In short, fund firms need to find ways to use Big Data to promote success in the tried and true face-to-face strategies of fund sales, according to Bob Cunha, managing director for marketing and distribution strategy at Eaton Vance.

To make his point, Cunha, who was previously with sales data provider Market Metrics, outlined for the audience the well-tested and timeless daily schedule for most mutual fund wholesalers.

Behold. The wholesaler wakes up in the morning, gets into the car and drives to an advisor office. He or she says hello to the receptionist and asks about the kids. Then into the advisor's to talk about [Input name of relevant local sports team] for five minutes. Then some general conversations about clients and what they've been wanting.

Finally, the advisor asks, "What can you do for me?", and then the sales begin.

Afterwards, vague plans about dinner or drinks or maybe a ballgame, and then, perhaps, the advisor maybe drops some tickets in a week, or a month, or maybe never.

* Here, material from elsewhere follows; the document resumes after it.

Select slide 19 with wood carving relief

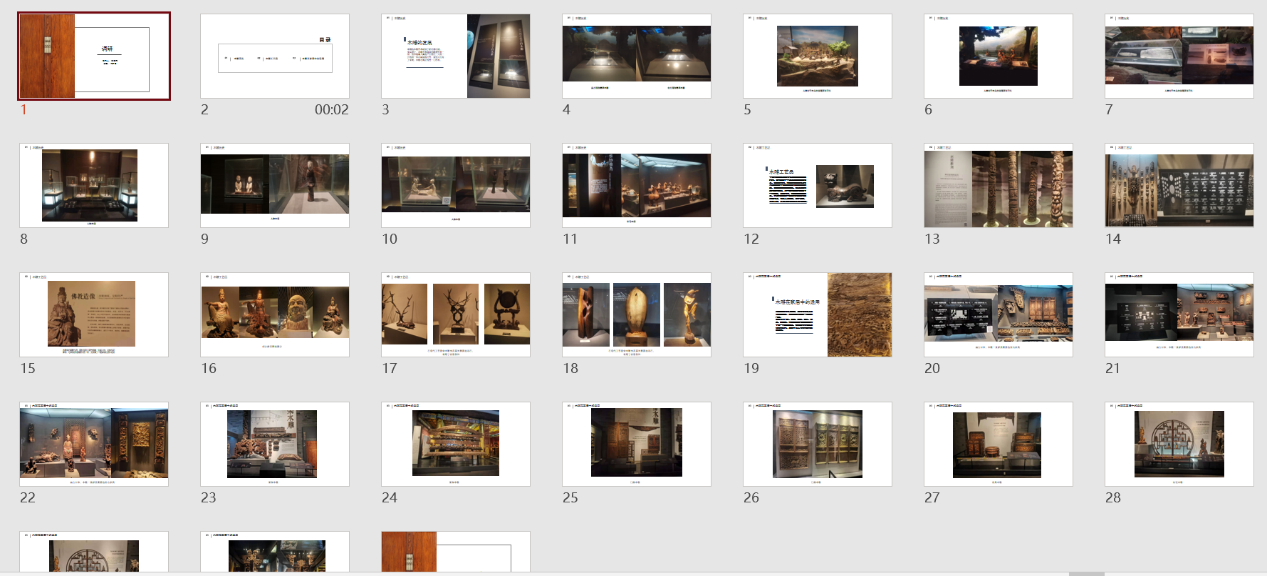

This model is tried and true, according to Cunha, in the mutual fund industry, which he described as "basically an old-fashioned business." It is viable, it is important, and more than that, it is fundamental to any kind of sucess in mutual fund sales, he said.

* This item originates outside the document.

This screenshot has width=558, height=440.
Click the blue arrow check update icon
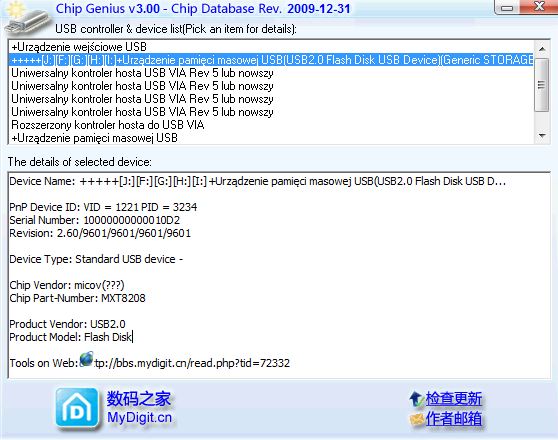tap(416, 399)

It is also under threat, Cunha warned.

First off, it is expensive. Cunha estimated that on average, one wholesaler costs a fund firm $1 million. That includes compensation and bonus, internal sales support, infrastructure and other resources.

"Ultimately the threat is that those folk are expensive. Very expensive. And the loyalty of advisors is declining. Advisors are more analytical in nature," he told the audience.

Moreover, Cunha said, "the effectiveness of that old-fashioned business model has declined." Folks who walk into offices and talk about client interests and make plans about ballgames "need to be smarter about what they do."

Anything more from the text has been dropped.